__Work request__. Identify all lines below that hold "report" and collect them.

__Dataset excerpts__.
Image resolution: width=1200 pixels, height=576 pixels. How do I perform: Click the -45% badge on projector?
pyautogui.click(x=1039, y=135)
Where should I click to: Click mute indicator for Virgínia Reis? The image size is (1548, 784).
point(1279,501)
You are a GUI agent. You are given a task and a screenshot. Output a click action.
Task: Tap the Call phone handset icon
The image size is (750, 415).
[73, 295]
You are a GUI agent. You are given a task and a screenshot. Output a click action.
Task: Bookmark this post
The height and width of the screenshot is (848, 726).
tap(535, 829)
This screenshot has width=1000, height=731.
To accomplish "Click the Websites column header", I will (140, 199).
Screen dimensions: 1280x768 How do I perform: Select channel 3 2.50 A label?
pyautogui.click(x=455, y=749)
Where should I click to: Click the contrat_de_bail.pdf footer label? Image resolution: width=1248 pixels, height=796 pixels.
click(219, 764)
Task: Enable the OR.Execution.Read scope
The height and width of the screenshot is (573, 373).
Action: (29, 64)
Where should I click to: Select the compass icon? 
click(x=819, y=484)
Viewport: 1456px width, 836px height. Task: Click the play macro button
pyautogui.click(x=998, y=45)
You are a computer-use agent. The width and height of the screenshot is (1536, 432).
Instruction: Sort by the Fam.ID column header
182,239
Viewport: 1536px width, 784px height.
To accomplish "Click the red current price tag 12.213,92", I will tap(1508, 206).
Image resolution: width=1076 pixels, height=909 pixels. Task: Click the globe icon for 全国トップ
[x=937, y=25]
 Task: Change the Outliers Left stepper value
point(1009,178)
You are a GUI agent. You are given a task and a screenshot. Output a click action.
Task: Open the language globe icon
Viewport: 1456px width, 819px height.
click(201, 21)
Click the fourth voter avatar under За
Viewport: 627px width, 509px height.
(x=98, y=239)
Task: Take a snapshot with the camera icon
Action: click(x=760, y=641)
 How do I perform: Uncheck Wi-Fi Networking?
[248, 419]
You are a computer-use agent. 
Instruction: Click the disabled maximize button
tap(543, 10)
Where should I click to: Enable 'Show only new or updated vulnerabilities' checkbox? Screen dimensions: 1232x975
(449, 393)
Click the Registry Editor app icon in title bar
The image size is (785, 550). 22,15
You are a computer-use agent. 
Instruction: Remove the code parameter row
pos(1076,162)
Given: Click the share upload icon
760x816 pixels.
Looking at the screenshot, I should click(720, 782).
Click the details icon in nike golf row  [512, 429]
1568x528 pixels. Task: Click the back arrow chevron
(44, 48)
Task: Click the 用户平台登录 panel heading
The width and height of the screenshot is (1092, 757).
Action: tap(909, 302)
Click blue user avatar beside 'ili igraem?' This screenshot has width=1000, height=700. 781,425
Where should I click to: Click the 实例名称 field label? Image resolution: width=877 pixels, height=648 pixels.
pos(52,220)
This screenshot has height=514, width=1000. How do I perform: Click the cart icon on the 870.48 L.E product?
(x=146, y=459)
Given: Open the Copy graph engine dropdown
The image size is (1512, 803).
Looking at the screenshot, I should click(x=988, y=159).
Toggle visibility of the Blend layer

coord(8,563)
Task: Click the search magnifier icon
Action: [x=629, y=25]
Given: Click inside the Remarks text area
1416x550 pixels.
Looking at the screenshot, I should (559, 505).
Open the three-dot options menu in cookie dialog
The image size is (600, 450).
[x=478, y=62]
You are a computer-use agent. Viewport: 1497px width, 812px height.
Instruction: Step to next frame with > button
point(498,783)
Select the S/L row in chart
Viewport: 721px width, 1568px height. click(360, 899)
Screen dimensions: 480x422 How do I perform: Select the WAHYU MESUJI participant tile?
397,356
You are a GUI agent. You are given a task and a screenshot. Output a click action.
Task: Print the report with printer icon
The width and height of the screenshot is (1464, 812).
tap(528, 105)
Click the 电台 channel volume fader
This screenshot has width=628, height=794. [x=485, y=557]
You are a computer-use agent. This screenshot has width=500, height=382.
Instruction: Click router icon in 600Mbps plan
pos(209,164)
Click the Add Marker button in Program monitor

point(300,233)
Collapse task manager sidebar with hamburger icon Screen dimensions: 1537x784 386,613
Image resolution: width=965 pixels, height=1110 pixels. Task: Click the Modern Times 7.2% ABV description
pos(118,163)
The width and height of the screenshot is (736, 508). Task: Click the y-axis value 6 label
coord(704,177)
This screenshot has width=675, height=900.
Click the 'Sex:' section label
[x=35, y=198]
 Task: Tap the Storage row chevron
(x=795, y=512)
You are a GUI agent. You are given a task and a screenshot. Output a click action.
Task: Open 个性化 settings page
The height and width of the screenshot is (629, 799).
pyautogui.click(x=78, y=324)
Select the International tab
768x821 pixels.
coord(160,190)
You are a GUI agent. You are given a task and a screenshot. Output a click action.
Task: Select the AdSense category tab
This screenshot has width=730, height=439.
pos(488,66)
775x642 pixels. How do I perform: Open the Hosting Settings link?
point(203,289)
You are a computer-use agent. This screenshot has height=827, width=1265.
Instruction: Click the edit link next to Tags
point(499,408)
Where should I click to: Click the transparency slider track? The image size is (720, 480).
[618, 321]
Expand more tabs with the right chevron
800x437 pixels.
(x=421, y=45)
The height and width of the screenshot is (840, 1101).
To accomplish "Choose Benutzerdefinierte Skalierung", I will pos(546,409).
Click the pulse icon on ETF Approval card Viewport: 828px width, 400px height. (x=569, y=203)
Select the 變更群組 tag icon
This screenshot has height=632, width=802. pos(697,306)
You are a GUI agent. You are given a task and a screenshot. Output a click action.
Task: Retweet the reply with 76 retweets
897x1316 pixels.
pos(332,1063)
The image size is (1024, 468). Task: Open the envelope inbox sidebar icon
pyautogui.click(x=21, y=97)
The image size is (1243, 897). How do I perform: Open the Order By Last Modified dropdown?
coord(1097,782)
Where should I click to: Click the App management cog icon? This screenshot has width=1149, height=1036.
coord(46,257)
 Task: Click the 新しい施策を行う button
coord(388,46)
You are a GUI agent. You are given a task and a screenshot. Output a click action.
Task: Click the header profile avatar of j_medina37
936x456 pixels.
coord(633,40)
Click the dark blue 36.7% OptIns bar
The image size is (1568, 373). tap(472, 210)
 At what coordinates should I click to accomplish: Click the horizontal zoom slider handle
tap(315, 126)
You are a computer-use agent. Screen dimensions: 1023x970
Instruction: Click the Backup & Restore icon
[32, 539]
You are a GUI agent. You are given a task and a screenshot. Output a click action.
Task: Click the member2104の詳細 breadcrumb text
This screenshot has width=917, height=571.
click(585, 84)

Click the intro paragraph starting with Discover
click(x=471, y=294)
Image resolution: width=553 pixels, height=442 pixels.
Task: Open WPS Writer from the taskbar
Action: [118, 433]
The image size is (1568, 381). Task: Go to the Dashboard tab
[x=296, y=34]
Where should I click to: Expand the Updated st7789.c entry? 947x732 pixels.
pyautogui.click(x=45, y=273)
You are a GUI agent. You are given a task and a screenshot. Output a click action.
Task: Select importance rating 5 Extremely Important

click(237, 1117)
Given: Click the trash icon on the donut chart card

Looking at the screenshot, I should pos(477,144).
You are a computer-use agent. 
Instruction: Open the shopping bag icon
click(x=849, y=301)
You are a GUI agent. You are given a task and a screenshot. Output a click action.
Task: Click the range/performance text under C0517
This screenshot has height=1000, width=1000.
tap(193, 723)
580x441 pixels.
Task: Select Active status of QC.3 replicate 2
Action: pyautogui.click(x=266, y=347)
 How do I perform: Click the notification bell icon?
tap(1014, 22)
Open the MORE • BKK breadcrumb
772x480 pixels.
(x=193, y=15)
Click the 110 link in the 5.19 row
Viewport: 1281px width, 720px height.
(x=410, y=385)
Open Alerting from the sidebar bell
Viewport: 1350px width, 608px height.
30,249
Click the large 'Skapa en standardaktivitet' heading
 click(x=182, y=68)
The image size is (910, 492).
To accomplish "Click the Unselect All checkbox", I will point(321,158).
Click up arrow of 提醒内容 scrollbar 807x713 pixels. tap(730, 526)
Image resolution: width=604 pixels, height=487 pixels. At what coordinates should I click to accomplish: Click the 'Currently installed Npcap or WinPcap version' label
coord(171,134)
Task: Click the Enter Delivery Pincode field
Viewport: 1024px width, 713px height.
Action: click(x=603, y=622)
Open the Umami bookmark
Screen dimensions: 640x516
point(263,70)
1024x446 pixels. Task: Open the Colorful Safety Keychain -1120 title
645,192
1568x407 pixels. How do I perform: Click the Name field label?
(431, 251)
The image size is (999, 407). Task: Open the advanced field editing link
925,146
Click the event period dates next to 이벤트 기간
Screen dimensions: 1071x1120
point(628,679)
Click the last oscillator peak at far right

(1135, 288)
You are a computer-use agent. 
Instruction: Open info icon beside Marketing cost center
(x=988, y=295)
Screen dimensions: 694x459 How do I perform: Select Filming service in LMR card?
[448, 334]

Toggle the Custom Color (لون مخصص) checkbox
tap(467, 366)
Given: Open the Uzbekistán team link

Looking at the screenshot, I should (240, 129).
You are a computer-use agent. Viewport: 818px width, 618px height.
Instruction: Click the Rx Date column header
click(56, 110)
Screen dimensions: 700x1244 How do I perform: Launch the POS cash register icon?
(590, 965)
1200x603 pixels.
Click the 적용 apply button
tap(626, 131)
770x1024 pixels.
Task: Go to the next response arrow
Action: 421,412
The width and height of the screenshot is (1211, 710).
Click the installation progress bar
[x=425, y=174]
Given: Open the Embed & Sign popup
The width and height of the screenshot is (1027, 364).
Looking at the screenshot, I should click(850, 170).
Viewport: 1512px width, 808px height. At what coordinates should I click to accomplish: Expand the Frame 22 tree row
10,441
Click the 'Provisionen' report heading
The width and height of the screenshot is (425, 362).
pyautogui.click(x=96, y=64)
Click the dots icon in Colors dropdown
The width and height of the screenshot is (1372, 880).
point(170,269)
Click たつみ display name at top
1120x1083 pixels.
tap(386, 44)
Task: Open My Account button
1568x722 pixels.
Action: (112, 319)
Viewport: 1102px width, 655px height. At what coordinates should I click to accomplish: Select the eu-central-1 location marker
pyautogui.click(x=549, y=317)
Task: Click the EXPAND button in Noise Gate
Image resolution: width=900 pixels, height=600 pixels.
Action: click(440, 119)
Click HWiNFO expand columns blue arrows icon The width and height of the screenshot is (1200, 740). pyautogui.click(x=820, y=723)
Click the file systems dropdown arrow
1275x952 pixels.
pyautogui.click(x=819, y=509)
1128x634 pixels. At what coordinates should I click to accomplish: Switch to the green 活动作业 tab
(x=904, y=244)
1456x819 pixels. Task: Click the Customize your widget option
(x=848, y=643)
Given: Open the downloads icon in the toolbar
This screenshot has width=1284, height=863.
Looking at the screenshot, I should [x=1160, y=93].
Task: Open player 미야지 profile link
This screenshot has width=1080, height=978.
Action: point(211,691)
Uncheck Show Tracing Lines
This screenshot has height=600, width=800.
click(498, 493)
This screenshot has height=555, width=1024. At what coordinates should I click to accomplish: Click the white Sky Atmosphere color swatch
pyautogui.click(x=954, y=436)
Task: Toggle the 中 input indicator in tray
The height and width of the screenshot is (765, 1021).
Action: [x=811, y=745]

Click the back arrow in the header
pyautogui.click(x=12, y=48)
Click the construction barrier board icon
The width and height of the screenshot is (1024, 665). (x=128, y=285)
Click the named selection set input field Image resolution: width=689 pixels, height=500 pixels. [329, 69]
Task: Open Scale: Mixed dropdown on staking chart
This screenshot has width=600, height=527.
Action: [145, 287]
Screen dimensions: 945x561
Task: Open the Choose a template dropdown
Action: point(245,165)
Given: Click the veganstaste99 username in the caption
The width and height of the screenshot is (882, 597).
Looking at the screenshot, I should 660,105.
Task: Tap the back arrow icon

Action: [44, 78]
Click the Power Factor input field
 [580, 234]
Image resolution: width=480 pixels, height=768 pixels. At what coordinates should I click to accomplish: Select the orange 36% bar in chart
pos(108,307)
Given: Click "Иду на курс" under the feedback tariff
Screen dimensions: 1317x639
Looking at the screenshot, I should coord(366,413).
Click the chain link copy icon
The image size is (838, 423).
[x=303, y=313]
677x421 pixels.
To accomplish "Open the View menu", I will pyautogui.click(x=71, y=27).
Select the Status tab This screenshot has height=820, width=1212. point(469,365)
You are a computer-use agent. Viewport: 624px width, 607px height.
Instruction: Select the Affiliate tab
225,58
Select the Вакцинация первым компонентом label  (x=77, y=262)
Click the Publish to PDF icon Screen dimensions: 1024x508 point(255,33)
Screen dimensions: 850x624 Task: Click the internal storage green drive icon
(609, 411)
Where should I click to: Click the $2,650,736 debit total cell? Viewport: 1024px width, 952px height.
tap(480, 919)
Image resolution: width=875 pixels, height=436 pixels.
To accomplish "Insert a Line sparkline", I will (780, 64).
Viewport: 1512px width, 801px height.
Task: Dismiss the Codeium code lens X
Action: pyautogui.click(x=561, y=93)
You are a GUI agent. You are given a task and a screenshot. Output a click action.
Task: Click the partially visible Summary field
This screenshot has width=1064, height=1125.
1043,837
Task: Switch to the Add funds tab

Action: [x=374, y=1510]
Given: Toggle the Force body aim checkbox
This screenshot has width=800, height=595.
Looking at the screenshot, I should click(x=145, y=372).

__Solved exercise__.
Task: Print the report with printer icon
Click the 'Provisionen' report heading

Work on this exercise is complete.